----- Estratto della fonte -----

Alessandro Fumagalli

Tempo di lettura: 15′

Chi frequenta il nostro blog con costanza (e per questo si merita un bel grazie 😉 ) potrebbe aver già letto la frase che stiamo per (ri)scrivere: con il suo motore di ricerca, Google vuole dare alle persone le informazioni più utili possibili nel minor tempo possibile.

“Big G” ne ha fatto una vera e propria missione, al punto che ha introdotto i cosiddetti “featured snippet” come primo risultato per alcune ricerche e, mettendoli così in alto, ha dato a questi box una rilevanza maggiore sia rispetto ai risultati di ricerca sponsorizzati, per i quali incassa dei soldi, che rispetto a quelli organici.

Un altro dato ormai assodato è che l’accesso a internet in tutto il mondo si fa soprattutto attraverso gli smartphone più che da desktop.

Se le ricerche (che rappresentano una parte consistente di tutto il traffico) passano soprattutto dagli smartphone, Google non può fare a meno di considerare le specificità dell’uso del motore di ricerca da mobile se vuole essere sempre più efficiente nella sua “missione” di dare velocemente le risposte migliori a qualsiasi domanda.

E’ proprio per questo che ha deciso di introdurre una novità: indicizzare ogni pagina web utilizzando il nuovo “mobile-first index”, che diventerà il suo unico sistema di riferimento a partire da luglio 2018.

Cosa significa mobile-first index?

Per capirlo è importante prendere in considerazione ogni parola:

Mobile: fa evidente riferimento ai dispositivi “mobile”, quindi smartphone (soprattutto) e tablet.
First, o meglio “mobile-first”, non a caso unito con un trattino: vuol dire che Google si baserà prima di tutto sulle pagine web così come vengono viste da mobile
Index, indice: si parla di indicizzazione, ossia di come Google legge le informazioni di ogni sito che c’è là fuori, le archivia e le organizza per essere pronto a darci la risposta più utile per ogni ricerca.

-----

Problema assegnato 1: Nelle righe registrate, dalla riga che contiene "At what coordinates" fino all'ultima riga, estremi inclusi, sostituisci "screenshot" con "snapshot" lasciando invariato tutto il resto. Riporta soltanto questo tratto e ometti le immagini.

----- Dati registrati -----

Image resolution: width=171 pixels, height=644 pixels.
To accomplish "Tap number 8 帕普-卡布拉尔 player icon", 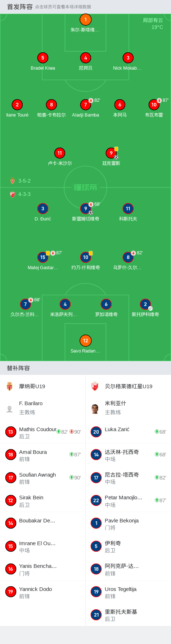I will click(x=51, y=105).
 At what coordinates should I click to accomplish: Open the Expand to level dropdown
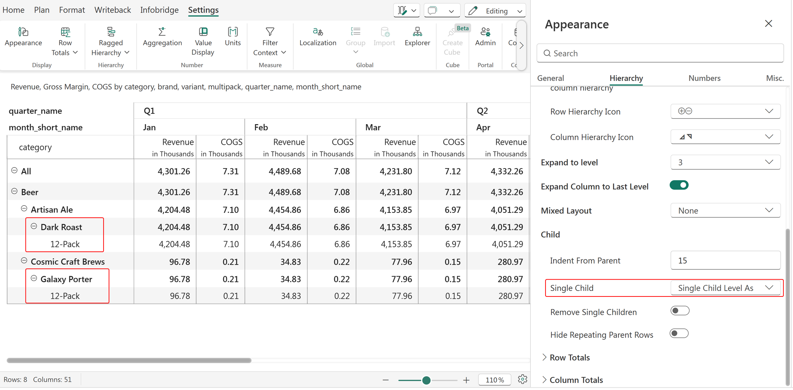click(725, 162)
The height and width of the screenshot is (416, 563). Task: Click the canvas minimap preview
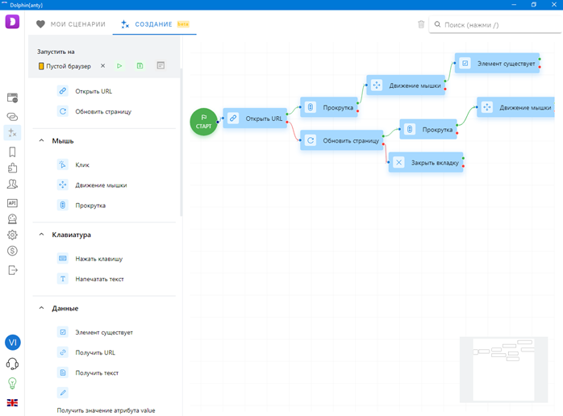505,368
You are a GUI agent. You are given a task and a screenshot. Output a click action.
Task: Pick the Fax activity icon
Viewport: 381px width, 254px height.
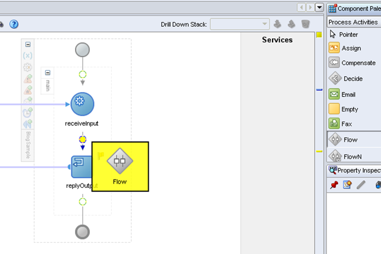coord(334,123)
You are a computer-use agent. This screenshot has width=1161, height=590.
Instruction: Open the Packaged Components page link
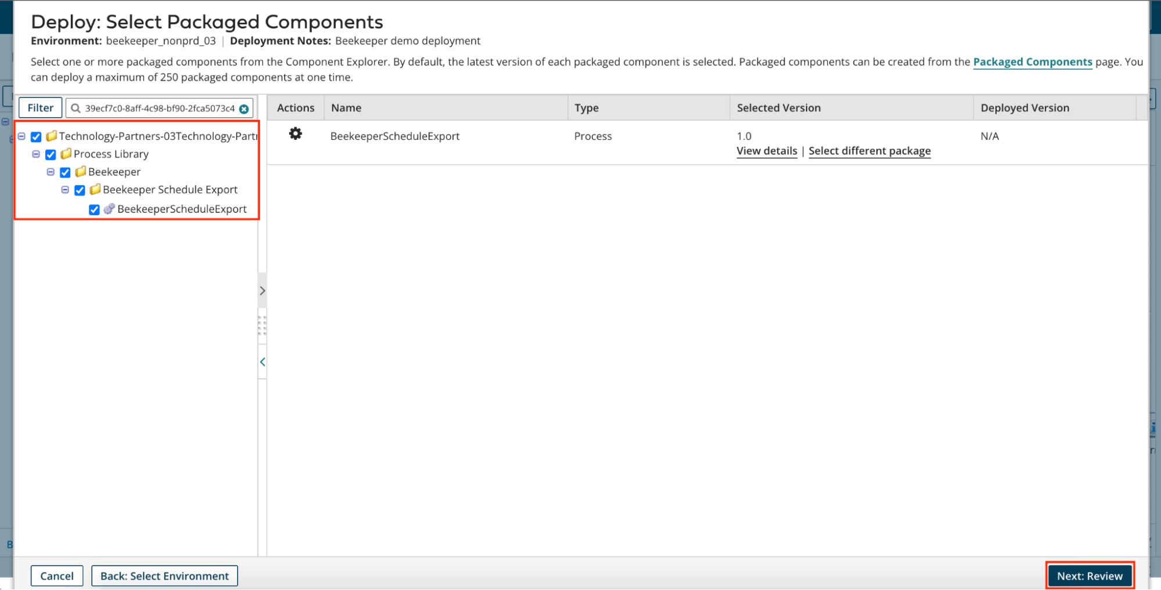1032,61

-----

Problema assegnato 2: Secondo l'articolo sul mobile-first index, perché Google ha deciso di introdurre questo nuovo sistema di indicizzazione?

Risposta al compito 1:
 At what coordinates should I click to accomplish: Open the Expand to level dropdown
click(725, 162)
The height and width of the snapshot is (416, 563). Task: Click the canvas minimap preview
505,368
You are a GUI agent. You are given a task and a snapshot. Output a click action.
Task: Pick the Fax activity icon
Viewport: 381px width, 254px height.
coord(334,123)
You are a computer-use agent. This snapshot has width=1161, height=590.
Instruction: Open the Packaged Components page link
1032,61

Risposta al compito 2: Google ha introdotto il mobile-first index perché l'accesso a internet avviene soprattutto da smartphone, e quindi anche le ricerche passano in gran parte da questi dispositivi. Per essere sempre più efficiente nella sua missione di dare velocemente le risposte migliori, deve considerare le specificità dell'uso del motore di ricerca da mobile.